Creating a neural network

createNetwork :: (Variate a, Storable a) => Int -> [Int] -> Int -> IO (Network a) Source

The following creates a neural network with n inputs and if l is [n1, n2, ...] the net will have n1 neurons on the first layer, n2 neurons on the second, and so on ending with k neurons on the output layer, with random weight matrices as a courtesy of uniformVector.

createNetwork n l k

fromWeightMatrices :: Storable a => Vector (Matrix a) -> Network a Source

Creates a neural network with exactly the weight matrices given as input here. We don't check that the numbers of rows/columns are compatible, etc.

Computing a neural network's output

output :: (Floating (Vector a), Product a, Storable a, Num (Vector a)) => Network a -> ActivationFunction a -> Vector a -> Vector a Source

Computes the output of the network on the given input vector with the given activation function

tanh :: Floating a => a -> a

tanh' :: Floating a => a -> a Source

Derivative of the tanh function from the Prelude.

sigmoid :: Floating a => a -> a Source

The sigmoid function: 1 / (1 + exp (-x))

sigmoid' :: Floating a => a -> a Source

Derivative of the sigmoid function: sigmoid x * (1 - sigmoid x)

Training a neural network

trainUntil :: (Floating (Vector a), Floating a, Product a, Num (Vector a), Container Vector a) => (Int -> Network a -> Samples a -> Bool) -> a -> ActivationFunction a -> ActivationFunctionDerivative a -> Network a -> Samples a -> Network a Source

Generic training function.

The first argument is a predicate that will tell the backpropagation algorithm when to stop. The first argument to the predicate is the epoch, i.e the number of times the backprop has been executed on the samples. The second argument is the current network, and the third is the list of samples. You can thus combine these arguments to create your own criterion.

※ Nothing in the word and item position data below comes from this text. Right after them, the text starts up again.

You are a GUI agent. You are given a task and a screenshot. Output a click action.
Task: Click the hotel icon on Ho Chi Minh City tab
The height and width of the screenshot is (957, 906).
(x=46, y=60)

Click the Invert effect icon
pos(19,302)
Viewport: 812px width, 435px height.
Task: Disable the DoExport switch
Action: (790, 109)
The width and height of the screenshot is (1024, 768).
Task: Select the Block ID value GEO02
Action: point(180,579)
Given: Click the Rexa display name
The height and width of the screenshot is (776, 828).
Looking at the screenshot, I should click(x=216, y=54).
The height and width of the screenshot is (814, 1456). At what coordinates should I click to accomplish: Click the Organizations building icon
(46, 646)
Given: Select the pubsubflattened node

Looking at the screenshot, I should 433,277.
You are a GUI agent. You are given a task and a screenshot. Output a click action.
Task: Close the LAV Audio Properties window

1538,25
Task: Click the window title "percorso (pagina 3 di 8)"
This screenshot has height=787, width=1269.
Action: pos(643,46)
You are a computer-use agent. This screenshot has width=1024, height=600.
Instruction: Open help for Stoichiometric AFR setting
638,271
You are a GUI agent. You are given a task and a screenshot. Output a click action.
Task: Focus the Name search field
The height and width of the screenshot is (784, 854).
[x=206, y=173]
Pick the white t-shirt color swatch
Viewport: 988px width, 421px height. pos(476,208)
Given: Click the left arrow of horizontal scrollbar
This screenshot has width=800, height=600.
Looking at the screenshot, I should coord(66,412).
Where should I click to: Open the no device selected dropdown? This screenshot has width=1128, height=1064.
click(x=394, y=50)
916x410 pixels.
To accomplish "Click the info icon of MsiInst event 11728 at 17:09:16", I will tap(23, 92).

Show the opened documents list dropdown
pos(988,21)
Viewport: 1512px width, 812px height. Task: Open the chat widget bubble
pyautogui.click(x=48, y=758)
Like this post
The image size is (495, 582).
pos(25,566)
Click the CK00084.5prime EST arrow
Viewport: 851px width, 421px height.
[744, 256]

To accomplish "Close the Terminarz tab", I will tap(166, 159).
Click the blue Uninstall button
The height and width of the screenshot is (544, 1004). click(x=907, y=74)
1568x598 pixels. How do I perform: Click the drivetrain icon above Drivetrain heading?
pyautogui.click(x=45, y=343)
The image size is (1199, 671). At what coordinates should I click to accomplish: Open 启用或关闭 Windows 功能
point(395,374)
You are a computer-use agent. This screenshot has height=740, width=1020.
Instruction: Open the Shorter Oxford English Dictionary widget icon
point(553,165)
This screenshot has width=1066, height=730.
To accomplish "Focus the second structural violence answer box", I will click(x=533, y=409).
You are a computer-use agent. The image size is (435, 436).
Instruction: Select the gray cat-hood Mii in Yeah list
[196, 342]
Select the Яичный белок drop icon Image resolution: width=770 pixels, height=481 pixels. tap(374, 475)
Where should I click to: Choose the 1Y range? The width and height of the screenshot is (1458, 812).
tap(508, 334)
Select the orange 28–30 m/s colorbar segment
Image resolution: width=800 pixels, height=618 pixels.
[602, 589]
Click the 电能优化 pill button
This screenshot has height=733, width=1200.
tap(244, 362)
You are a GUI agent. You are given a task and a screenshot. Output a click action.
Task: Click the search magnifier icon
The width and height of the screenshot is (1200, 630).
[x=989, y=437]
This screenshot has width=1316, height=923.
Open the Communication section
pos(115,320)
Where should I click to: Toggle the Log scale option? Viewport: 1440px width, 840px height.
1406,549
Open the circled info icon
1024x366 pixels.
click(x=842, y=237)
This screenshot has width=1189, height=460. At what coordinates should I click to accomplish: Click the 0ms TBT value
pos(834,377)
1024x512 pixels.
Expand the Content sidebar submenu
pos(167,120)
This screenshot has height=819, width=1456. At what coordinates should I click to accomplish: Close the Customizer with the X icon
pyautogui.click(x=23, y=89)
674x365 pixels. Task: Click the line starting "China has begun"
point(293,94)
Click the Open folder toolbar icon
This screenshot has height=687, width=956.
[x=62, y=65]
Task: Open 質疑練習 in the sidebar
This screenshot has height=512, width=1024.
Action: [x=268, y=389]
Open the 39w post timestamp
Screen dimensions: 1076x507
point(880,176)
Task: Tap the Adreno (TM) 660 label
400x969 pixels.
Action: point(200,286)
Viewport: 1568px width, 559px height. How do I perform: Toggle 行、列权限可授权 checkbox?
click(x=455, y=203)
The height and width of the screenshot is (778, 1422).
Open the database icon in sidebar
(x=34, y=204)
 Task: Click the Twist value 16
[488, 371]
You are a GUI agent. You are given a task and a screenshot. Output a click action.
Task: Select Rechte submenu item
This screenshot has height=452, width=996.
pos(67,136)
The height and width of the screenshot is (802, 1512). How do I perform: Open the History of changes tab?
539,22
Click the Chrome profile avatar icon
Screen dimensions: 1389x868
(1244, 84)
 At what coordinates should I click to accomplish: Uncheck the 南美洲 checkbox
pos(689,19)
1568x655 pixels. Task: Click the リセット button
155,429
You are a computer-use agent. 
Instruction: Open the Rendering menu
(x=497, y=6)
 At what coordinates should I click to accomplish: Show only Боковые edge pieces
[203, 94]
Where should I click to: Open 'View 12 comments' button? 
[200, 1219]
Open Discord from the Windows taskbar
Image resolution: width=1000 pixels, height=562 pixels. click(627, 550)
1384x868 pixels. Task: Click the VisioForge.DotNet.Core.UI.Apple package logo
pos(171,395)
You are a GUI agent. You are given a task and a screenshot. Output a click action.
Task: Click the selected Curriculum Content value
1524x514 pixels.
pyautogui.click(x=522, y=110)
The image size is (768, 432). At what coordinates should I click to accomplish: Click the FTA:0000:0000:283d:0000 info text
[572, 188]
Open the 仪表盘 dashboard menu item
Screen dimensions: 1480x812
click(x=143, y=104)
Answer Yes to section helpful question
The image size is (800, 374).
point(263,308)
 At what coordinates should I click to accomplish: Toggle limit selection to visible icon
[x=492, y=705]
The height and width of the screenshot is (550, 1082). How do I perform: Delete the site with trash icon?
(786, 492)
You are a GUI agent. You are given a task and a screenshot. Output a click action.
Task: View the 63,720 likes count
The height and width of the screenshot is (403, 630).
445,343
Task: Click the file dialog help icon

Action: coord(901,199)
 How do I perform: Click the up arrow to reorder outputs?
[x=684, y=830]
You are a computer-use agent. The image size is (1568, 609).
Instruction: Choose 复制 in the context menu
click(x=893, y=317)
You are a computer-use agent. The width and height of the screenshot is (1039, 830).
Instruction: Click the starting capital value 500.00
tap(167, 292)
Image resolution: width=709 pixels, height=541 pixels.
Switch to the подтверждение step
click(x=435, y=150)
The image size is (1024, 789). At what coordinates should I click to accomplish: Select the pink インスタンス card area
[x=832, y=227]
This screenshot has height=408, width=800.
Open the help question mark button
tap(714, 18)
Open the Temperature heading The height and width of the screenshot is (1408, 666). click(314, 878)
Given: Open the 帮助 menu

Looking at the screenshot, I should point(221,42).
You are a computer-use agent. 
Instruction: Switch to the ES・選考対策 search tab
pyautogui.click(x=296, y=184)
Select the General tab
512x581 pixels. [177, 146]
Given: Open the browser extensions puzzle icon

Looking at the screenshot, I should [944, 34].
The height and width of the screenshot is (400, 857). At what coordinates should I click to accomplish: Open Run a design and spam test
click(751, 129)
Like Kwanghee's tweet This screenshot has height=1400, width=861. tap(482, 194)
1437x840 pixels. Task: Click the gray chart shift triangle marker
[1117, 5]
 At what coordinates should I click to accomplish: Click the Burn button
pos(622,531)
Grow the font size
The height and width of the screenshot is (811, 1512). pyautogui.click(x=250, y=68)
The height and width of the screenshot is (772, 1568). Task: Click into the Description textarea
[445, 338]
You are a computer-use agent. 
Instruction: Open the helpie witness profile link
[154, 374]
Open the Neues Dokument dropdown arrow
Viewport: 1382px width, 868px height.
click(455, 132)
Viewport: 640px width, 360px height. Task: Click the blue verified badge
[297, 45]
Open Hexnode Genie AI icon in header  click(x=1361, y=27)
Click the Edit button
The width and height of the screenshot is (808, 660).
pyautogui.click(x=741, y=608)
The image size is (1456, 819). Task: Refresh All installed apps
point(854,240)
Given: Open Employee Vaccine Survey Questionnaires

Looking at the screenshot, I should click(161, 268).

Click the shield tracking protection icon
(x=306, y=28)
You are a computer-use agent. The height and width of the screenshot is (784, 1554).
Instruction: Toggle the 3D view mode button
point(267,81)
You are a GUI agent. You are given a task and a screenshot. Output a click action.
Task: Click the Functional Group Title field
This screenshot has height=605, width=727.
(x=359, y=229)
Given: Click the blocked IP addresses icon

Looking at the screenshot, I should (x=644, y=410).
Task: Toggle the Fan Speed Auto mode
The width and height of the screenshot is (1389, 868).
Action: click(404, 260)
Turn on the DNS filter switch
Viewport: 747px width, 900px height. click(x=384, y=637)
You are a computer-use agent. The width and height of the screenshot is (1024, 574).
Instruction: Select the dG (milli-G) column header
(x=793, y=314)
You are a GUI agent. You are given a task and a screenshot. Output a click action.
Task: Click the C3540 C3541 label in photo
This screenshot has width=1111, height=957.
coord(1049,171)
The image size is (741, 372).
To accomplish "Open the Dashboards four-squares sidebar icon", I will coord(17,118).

For example, if you want to stop learning either when the network's quadratic error on the samples, using the tanh function, is below 0.01, or after 1000 epochs, whichever comes first, you could use the following predicate:

pred epochs net samples = if epochs == 1000 then True else quadError tanh net samples < 0.01

You could even use trace to print the error, to see how the error evolves while it's learning, or redirect this to a file from your shell in order to generate a pretty graphics and what not.

The second argument (after the predicate) is the learning rate. Then come the activation function you want, its derivative, the initial neural network, and your training set. Note that we provide trainNTimes and trainUntilErrorBelow for common use cases.

trainNTimes :: (Floating (Vector a), Floating a, Product a, Num (Vector a), Container Vector a) => Int -> a -> ActivationFunction a -> ActivationFunctionDerivative a -> Network a -> Samples a -> Network a Source

Trains the neural network with backpropagation the number of times specified by the Int argument, using the given learning rate (second argument).

trainUntilErrorBelow :: (Floating (Vector a), Floating a, Product a, Num (Vector a), Ord a, Container Vector a, Num (RealOf a), a ~ RealOf a, Show a) => a -> a -> ActivationFunction a -> ActivationFunctionDerivative a -> Network a -> Samples a -> Network a Source

Trains the neural network until the quadratic error (quadError) comes below the given value (first argument), using the given learning rate (second argument).

Note: this can loop pretty much forever when you're using a bad architecture for the problem, or unappropriate activation functions.

quadError :: (Floating (Vector a), Floating a, Num (Vector a), Num (RealOf a), Product a) => ActivationFunction a -> Network a -> Samples a -> RealOf a Source

Quadratic error on the given training set using the given activation function. Useful to create your own predicates for trainUntil.

Loading and saving a neural network

loadNetwork :: (Storable a, Element a, Binary a) => FilePath -> IO (Network a) Source

Loading a neural network from a file (uses zlib compression on top of serialization using the binary package). Will throw an exception if the file isn't there.

saveNetwork :: (Storable a, Element a, Binary a) => FilePath -> Network a -> IO () Source

Saving a neural network to a file (uses zlib compression on top of serialization using the binary package).